Klarna CEO on buy now, pay later versus store credit
By CNBC Television
Key Concepts
- Store-branded credit cards
- Buy Now Pay Later (BNPL)
- Annual Percentage Rate (APR)
- Usury interest rates
- Self-aware avoiders
- Revolving credit
- Debit vs. Credit
- Fixed installments
- Short-term lending
- Average Order Value (AOV)
Store-Branded Credit Cards vs. Buy Now Pay Later (BNPL)
The discussion highlights a significant concern regarding store-branded credit cards, which can carry Annual Percentage Rates (APRs) as high as 34%, often described as usury interest rates. In some instances, consumers might find the Buy Now Pay Later (BNPL) model a more advantageous alternative to these high-interest cards.

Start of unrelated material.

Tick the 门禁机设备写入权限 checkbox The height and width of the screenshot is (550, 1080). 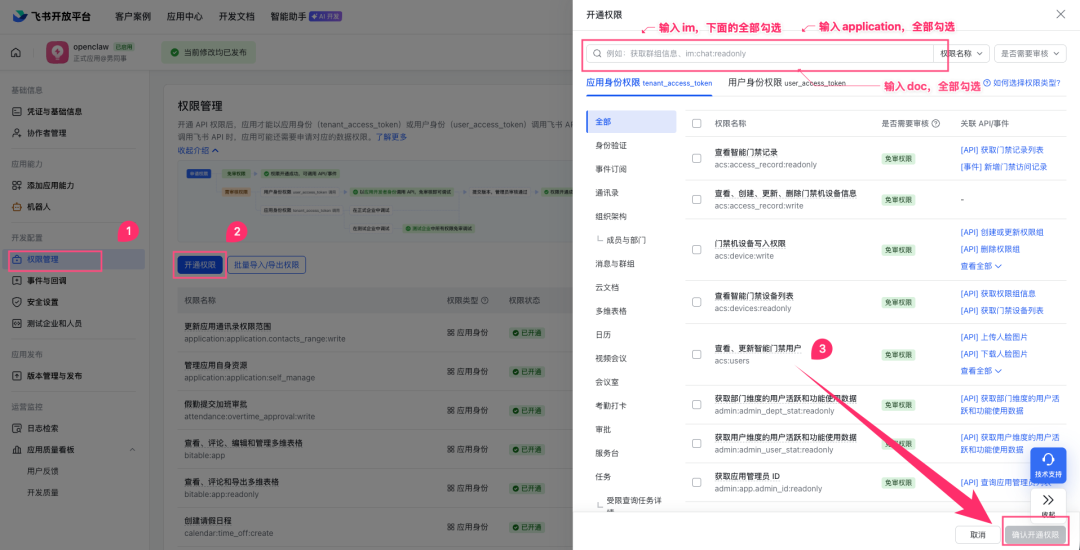pyautogui.click(x=697, y=249)
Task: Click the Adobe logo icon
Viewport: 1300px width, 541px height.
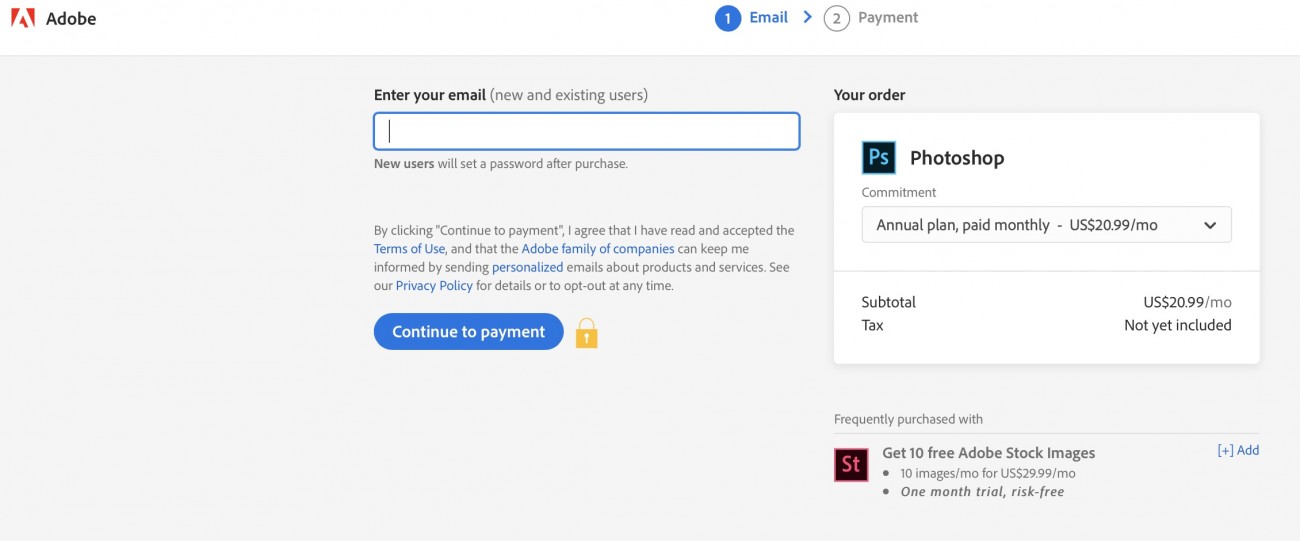Action: 23,18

The "Self-Aware Avoiders" Demographic
In the US, there exists a demographic identified as "self-aware avoiders." These individuals have previously used credit cards but found them undesirable, perceiving them as instruments that push consumers into revolving debt. This can stem from store credit cards or traditional bank credit cards. Consequently, they actively seek alternatives to traditional credit.

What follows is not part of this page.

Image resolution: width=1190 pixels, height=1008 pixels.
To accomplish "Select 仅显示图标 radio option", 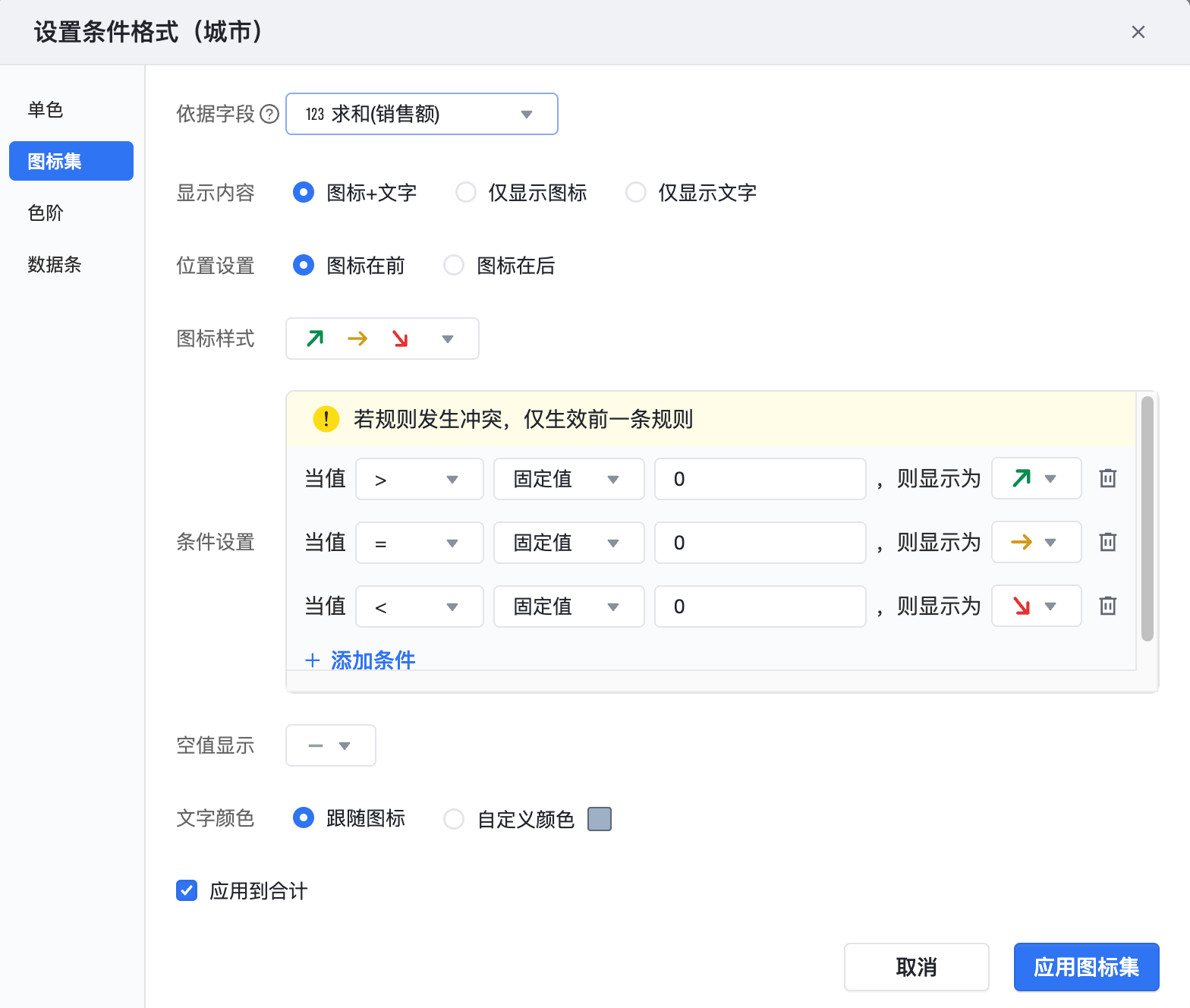I will click(x=466, y=193).
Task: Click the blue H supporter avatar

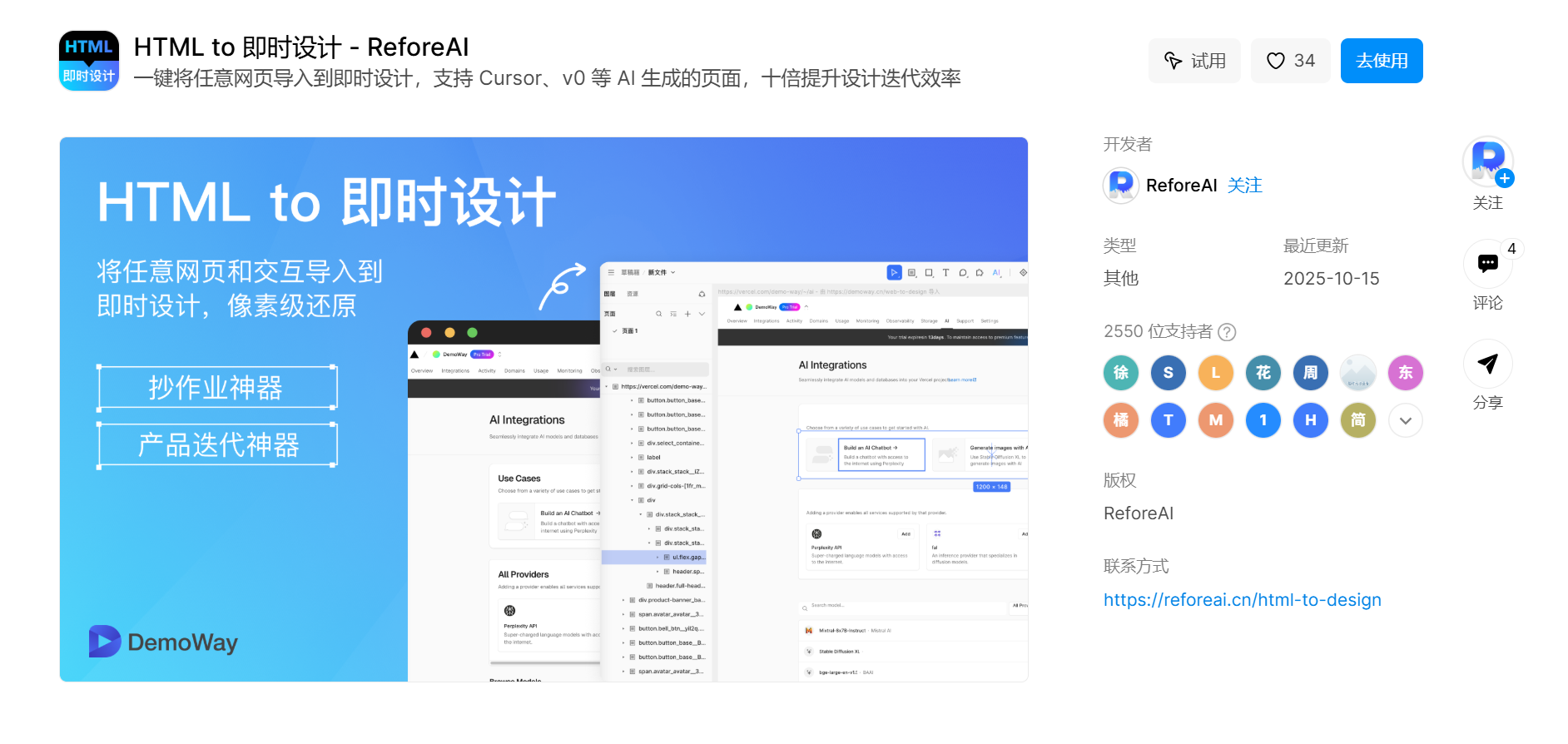Action: (x=1311, y=420)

The Product's Approach to Credit
The product discussed aims to reintroduce a more traditional and responsible approach to card usage, reminiscent of how cards operated in the past. The analogy used is the old system where users would swipe their card and choose between "one for debit" or "two for credit." This approach caters to more cautious spenders who wish to utilize credit for specific, occasional purchases rather than for all their transactions.

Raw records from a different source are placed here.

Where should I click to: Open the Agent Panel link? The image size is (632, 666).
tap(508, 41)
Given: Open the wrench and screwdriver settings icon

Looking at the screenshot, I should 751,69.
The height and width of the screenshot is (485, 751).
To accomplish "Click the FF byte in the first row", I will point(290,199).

Defining True Buy Now Pay Later (BNPL)
A key challenge in the BNPL space is the mislabeling of various financial products as BNPL when they do not fit the core definition. The speaker emphasizes that the defining characteristic of a true BNPL product is 0% interest for fixed, short-term installments. This is contrasted with the typical behavior of credit card customers who may revolve balances, potentially accumulating significant debt. For example, a credit card customer might maintain a balance of $4,000, whereas the average order value (AOV) for a BNPL transaction is around $100.
Consumer Appeal of BNPL
The BNPL model, as defined by the speaker, is gaining traction among American consumers because it offers a starkly different and more appealing experience compared to traditional credit. Its affordability, ease of use, and inherent design that discourages accumulating debt are key factors contributing to its popularity.
Synthesis/Conclusion
The core takeaway is the contrast between predatory store-branded credit cards with exorbitant APRs and the responsible, short-term, 0% interest installment model of true Buy Now Pay Later. The latter caters to a segment of consumers ("self-aware avoiders") who are actively seeking alternatives to revolving credit and prefer a more controlled and affordable way to manage occasional credit usage. The emphasis is on BNPL as a tool for short-term, fixed-installment lending, distinct from the debt-generating nature of traditional credit cards.